Curitiba - Não usar dinheiro ou qualquer outro bem da máquina pública para se promover. Não fazer campanha eleitoral em horário de expediente. Não distribuir dinheiro ou qualquer bem que seja fruto de recursos públicos caso não haja necessidade comprovada. Estes são apenas três exemplos de normas que os candidatos que ocupam cargos públicos devem respeitar durante a campanha eleitoral. A legislação eleitoral prevê uma série de restrições para os parlamentares (deputado e senador) e ocupantes de cargos executivos (prefeito, governador ou presidente) que buscam a reeleição ou disputam qualquer cargo público diferente do que já ocupam. E o descumprimento da lei pode acarretar em multas e até mesmo cassação da candidatura. A Justiça Eleitoral promete ser mais rigorosa este ano, porém ressalta que, neste caso, a ajuda da sociedade na fiscalização é fundamental.
A série de restrições aos candidatos que já ocupam cargos públicos é para manter a oportunidade de igualdade entre os concorrentes. A explicação é do juiz responsável pela fiscalização de propaganda de rua do Tribunal Regional Eleitoral (TRE), da comarca de Curitiba, Roberto Bacellar. Isso porque detentores de cargos públicos têm as realizações da sua gestão para se promover, o dinheiro e bens materiais públicos ao alcance e ''militantes'' a mais para trabalhar na campanha (servidores públicos). ''Estes candidatos não podem inaugurar obras públicas, não podem conceder reajustes salariais, não podem ceder servidores públicos em horário de expediente para campanha, não podem fazer uso promocional do governo em favor da campanha'', enumerou, citando como exemplo senadores e deputados que usam a verba de gabinte para campanha.
Algumas situações consideradas emergenciais, como por exemplo a distribuição de comida em caso de alguma calamidade, só pode ser feita com autorização do TRE. Bacellar assegurou que este ano haverá maior rigidez na fiscalização.

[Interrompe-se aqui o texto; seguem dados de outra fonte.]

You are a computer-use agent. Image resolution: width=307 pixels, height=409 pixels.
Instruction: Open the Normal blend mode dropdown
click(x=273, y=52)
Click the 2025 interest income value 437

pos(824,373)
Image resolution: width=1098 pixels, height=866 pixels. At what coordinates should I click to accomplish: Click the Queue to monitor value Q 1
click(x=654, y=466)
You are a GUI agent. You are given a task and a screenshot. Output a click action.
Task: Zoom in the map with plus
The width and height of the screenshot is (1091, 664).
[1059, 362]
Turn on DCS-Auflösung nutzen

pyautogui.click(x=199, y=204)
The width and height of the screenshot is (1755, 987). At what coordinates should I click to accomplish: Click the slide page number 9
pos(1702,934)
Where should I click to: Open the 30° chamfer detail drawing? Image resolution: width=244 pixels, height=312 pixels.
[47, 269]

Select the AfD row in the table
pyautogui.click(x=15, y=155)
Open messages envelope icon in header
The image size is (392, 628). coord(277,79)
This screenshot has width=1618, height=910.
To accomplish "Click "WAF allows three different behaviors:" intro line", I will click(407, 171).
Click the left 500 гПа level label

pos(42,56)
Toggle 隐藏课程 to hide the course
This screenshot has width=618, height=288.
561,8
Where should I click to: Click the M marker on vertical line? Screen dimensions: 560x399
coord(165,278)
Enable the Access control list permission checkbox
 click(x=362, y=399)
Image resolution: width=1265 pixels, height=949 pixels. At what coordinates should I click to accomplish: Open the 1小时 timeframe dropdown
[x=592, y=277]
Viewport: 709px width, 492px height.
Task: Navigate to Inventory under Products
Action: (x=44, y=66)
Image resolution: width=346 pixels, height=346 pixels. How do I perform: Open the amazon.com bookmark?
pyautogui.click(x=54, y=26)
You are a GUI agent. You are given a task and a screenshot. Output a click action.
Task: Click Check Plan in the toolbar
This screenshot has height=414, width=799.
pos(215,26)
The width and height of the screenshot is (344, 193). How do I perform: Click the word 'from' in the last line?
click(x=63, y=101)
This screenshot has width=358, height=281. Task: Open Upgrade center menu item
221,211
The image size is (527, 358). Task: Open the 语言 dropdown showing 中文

No entanto, algumas irregularidades, como por exemplo deputados que não comparecem às sessões na Assembléia Legislativa ou no Congresso Nacional para fazer campanha, só são possíveis de apurar por meio de denúncias. ''A Justiça Eleitoral não pode monitorar todos. O controle parte da população e das coligações. Mas é importante ressaltar que é preciso trazer provas junto com as denúncias para que possamos apurar'', explicou.
A Justiça Eleitoral já está agindo. O TRE determinou que o nome e as fotografias do governador Roberto Requião (PMDB), candidato à reeleição, sejam retirados de todos os sites oficiais do governo do Estado. O candidato do PMDB recorreu e perdeu a questão, que continua sub judice. O descumprimento da legislação pode acarretar em multas ou até a perda do direito de concorrer. ''A lei da inelegibilidade se aplica nestes casos também. Caso condenado, o direito de concorrer pode ser suspenso e o candidato está sujeito até mesmo a impugnação do mandato, caso eleito'', explicou Bacellar.